[Word and element pointing items]
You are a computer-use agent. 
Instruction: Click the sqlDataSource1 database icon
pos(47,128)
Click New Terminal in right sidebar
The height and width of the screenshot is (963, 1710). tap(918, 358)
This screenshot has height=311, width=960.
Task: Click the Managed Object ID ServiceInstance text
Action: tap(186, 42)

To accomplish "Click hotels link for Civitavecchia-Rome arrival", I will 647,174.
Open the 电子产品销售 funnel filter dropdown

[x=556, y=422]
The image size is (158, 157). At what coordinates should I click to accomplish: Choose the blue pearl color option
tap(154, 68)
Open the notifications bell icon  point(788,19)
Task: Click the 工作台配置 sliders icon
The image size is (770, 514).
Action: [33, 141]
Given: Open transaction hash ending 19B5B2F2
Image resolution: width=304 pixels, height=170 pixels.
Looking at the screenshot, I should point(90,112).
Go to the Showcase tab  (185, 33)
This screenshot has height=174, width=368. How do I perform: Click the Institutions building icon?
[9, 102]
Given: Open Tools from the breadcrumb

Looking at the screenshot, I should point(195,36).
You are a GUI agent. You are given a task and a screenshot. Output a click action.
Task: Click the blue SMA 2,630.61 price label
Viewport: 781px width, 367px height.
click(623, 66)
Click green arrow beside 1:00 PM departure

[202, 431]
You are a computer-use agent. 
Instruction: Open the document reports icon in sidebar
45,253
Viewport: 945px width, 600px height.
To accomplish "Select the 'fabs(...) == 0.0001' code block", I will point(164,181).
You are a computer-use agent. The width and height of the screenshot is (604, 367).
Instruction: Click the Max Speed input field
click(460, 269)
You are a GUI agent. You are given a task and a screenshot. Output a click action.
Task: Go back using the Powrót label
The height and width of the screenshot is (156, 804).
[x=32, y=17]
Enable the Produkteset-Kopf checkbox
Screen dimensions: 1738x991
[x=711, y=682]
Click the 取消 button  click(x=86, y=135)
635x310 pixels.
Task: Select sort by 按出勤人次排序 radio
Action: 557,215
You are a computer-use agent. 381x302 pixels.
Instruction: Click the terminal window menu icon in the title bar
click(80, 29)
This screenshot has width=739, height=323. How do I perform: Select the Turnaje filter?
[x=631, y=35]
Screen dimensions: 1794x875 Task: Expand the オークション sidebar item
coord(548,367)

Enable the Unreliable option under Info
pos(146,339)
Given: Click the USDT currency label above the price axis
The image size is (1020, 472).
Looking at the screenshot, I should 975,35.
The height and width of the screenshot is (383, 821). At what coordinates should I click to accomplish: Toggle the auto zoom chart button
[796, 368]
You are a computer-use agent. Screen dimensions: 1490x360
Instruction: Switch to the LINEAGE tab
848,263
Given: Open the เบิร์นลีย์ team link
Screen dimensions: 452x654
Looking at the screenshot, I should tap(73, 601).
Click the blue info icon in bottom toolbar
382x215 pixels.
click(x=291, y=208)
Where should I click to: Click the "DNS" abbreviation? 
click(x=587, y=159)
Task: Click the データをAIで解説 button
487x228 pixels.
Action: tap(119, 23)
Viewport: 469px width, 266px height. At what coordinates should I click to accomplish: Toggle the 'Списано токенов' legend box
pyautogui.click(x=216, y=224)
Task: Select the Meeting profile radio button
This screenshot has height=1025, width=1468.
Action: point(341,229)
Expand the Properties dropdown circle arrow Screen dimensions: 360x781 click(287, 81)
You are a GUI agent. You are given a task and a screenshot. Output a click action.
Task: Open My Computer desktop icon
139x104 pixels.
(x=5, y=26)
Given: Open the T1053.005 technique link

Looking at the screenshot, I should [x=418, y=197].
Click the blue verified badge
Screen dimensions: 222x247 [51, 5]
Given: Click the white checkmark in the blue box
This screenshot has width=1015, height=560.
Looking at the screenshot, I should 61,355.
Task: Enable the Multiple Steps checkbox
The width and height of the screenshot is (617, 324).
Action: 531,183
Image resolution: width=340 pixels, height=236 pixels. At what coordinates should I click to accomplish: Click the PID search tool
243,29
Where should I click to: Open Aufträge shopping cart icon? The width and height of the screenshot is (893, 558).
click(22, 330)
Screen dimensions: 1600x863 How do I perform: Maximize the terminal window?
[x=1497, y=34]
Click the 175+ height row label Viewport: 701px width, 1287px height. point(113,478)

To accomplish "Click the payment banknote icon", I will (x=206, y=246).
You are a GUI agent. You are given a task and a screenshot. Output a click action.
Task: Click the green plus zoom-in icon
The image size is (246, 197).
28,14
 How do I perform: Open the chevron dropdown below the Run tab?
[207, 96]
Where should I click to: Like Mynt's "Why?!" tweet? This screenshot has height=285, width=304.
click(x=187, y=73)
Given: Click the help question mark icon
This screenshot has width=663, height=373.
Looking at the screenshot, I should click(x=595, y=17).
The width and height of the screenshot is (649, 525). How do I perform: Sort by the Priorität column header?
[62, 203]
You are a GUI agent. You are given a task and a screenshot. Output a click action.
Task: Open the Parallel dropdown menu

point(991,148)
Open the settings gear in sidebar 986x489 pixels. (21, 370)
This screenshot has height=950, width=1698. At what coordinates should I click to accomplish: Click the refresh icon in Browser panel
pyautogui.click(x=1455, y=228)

### WRITTEN EXERCISE
Copy out each of the items above word for word, covering every one of them.

### TASK RESPONSE
You are a computer-use agent. 
Instruction: Click the sqlDataSource1 database icon
pos(47,128)
Click New Terminal in right sidebar
The height and width of the screenshot is (963, 1710). tap(918, 358)
This screenshot has height=311, width=960.
Task: Click the Managed Object ID ServiceInstance text
Action: tap(186, 42)

To accomplish "Click hotels link for Civitavecchia-Rome arrival", I will 647,174.
Open the 电子产品销售 funnel filter dropdown

[x=556, y=422]
The image size is (158, 157). At what coordinates should I click to accomplish: Choose the blue pearl color option
tap(154, 68)
Open the notifications bell icon  point(788,19)
Task: Click the 工作台配置 sliders icon
The image size is (770, 514).
Action: [33, 141]
Given: Open transaction hash ending 19B5B2F2
Image resolution: width=304 pixels, height=170 pixels.
Looking at the screenshot, I should point(90,112).
Go to the Showcase tab  (185, 33)
This screenshot has height=174, width=368. How do I perform: Click the Institutions building icon?
[9, 102]
Given: Open Tools from the breadcrumb

Looking at the screenshot, I should point(195,36).
You are a GUI agent. You are given a task and a screenshot. Output a click action.
Task: Click the blue SMA 2,630.61 price label
Viewport: 781px width, 367px height.
click(623, 66)
Click green arrow beside 1:00 PM departure

[202, 431]
You are a computer-use agent. 
Instruction: Open the document reports icon in sidebar
45,253
Viewport: 945px width, 600px height.
To accomplish "Select the 'fabs(...) == 0.0001' code block", I will point(164,181).
You are a computer-use agent. The width and height of the screenshot is (604, 367).
Instruction: Click the Max Speed input field
click(460, 269)
You are a GUI agent. You are given a task and a screenshot. Output a click action.
Task: Go back using the Powrót label
The height and width of the screenshot is (156, 804).
[x=32, y=17]
Enable the Produkteset-Kopf checkbox
Screen dimensions: 1738x991
[x=711, y=682]
Click the 取消 button  click(x=86, y=135)
635x310 pixels.
Task: Select sort by 按出勤人次排序 radio
Action: 557,215
You are a computer-use agent. 381x302 pixels.
Instruction: Click the terminal window menu icon in the title bar
click(80, 29)
This screenshot has width=739, height=323. How do I perform: Select the Turnaje filter?
[x=631, y=35]
Screen dimensions: 1794x875 Task: Expand the オークション sidebar item
coord(548,367)

Enable the Unreliable option under Info
pos(146,339)
Given: Click the USDT currency label above the price axis
The image size is (1020, 472).
Looking at the screenshot, I should 975,35.
The height and width of the screenshot is (383, 821). At what coordinates should I click to accomplish: Toggle the auto zoom chart button
[796, 368]
You are a computer-use agent. Screen dimensions: 1490x360
Instruction: Switch to the LINEAGE tab
848,263
Given: Open the เบิร์นลีย์ team link
Screen dimensions: 452x654
Looking at the screenshot, I should tap(73, 601).
Click the blue info icon in bottom toolbar
382x215 pixels.
click(x=291, y=208)
Where should I click to: Click the "DNS" abbreviation? 
click(x=587, y=159)
Task: Click the データをAIで解説 button
487x228 pixels.
Action: tap(119, 23)
Viewport: 469px width, 266px height. At what coordinates should I click to accomplish: Toggle the 'Списано токенов' legend box
pyautogui.click(x=216, y=224)
Task: Select the Meeting profile radio button
This screenshot has height=1025, width=1468.
Action: point(341,229)
Expand the Properties dropdown circle arrow Screen dimensions: 360x781 click(287, 81)
You are a GUI agent. You are given a task and a screenshot. Output a click action.
Task: Open My Computer desktop icon
139x104 pixels.
(x=5, y=26)
Given: Open the T1053.005 technique link

Looking at the screenshot, I should [x=418, y=197].
Click the blue verified badge
Screen dimensions: 222x247 [51, 5]
Given: Click the white checkmark in the blue box
This screenshot has width=1015, height=560.
Looking at the screenshot, I should 61,355.
Task: Enable the Multiple Steps checkbox
The width and height of the screenshot is (617, 324).
Action: 531,183
Image resolution: width=340 pixels, height=236 pixels. At what coordinates should I click to accomplish: Click the PID search tool
243,29
Where should I click to: Open Aufträge shopping cart icon? The width and height of the screenshot is (893, 558).
click(22, 330)
Screen dimensions: 1600x863 How do I perform: Maximize the terminal window?
[x=1497, y=34]
Click the 175+ height row label Viewport: 701px width, 1287px height. point(113,478)

To accomplish "Click the payment banknote icon", I will (x=206, y=246).
You are a GUI agent. You are given a task and a screenshot. Output a click action.
Task: Click the green plus zoom-in icon
The image size is (246, 197).
28,14
 How do I perform: Open the chevron dropdown below the Run tab?
[207, 96]
Where should I click to: Like Mynt's "Why?!" tweet? This screenshot has height=285, width=304.
click(x=187, y=73)
Given: Click the help question mark icon
This screenshot has width=663, height=373.
Looking at the screenshot, I should click(x=595, y=17).
The width and height of the screenshot is (649, 525). How do I perform: Sort by the Priorität column header?
[62, 203]
You are a GUI agent. You are given a task and a screenshot. Output a click action.
Task: Open the Parallel dropdown menu

point(991,148)
Open the settings gear in sidebar 986x489 pixels. (21, 370)
This screenshot has height=950, width=1698. At what coordinates should I click to accomplish: Click the refresh icon in Browser panel
pyautogui.click(x=1455, y=228)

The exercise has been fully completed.